Let’s consider what money is. It is a technology that allows us to produce and consume not just in the present but across time. It is, for this reason, that it needs to provide both a medium of exchange as well as a store of value. If for example a transaction needs to be made over a crop cycle then the value of the money needs to remain sufficiently stable over that time frame to allow the participants to make an exchange and not come out underwater. This benefits neither party to the transaction because, while in the short term party A may get an excellent deal from party B, if the deal is so "excellent" as to bankrupt party B, then no future commerce will be done and overall production declines causing less supply and a fall in the overall standard of living.
The money needs to be useful to both parties. In prisons they use cigarettes. Even if you don’t smoke enough inmates do and the cigarettes don’t change (consistency) and so they form a money. Of course, over time we’ve used all sorts of things used as money: gold, silver, copper, even slaves. At primary school I used to use marbles and Garbage Pail Kids (ah, those were the days).

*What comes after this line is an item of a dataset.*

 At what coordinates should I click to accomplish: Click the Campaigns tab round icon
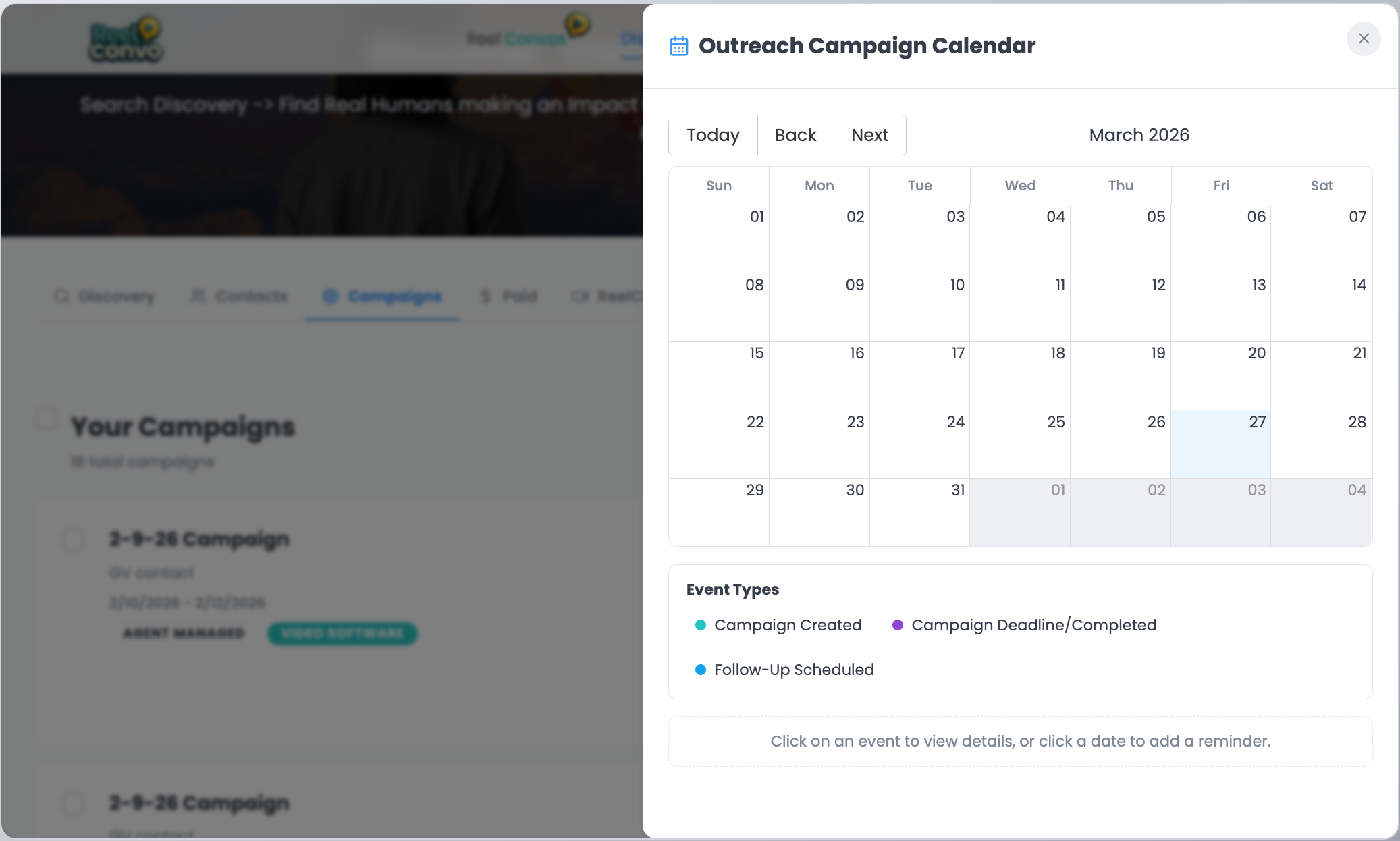pos(330,296)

To be used, money needs to be trusted, and to be trusted it needs to have integrity. But when you involve the government in money inevitably it gets corrupted. We’ve countless examples, but back in 1215 King John was forced to sign the Magna Carta, which meant that the crown couldn’t tax what the people hadn’t approved. That principle was the foundation of democracy.

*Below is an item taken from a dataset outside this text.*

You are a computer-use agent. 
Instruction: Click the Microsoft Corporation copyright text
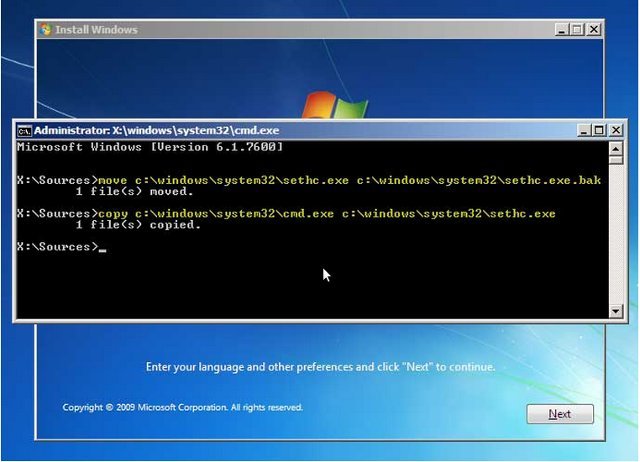point(182,408)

Years later King Henry VIII figured out that by clipping the coins he could melt down the clipped portions, melt them into coinage and spend the money. In other words, he inflated the money supply. He was a wily bastard and later figured he could take a copper coin and coat it in silver.
Initially people thought they were getting a pound sterling, but as it turned out - because the old fart had his face emblazoned onto the coin - with his nose sticking out, it was his nose that gave him away. The silver coating specifically on his protruding nose scraped off when it rubbed in peasants’ pockets. This let the copper show through and made his face look like he had a red nose. And so peasants, whenever they looked at the coin with his red nose staring at them, knew immediately that he’s stolen from them. Trust vanished.
We’re no longer in the 1200’s but that only means the ruling class has gotten better. This time around, after they’re done with their economic killing spree (aka lockdowns) and rampant monetary inflation, the resulting stagflation will have the same effect amongst the peasants as it did in good ol’ copper nose’s time. Loss of faith.
This Ponzi too will blow up, and the catalyst will be a faltering of trust, because that’s all that’s left holding this together. It will be individuals that stop it. They’ll stop it by refusing to use the currency."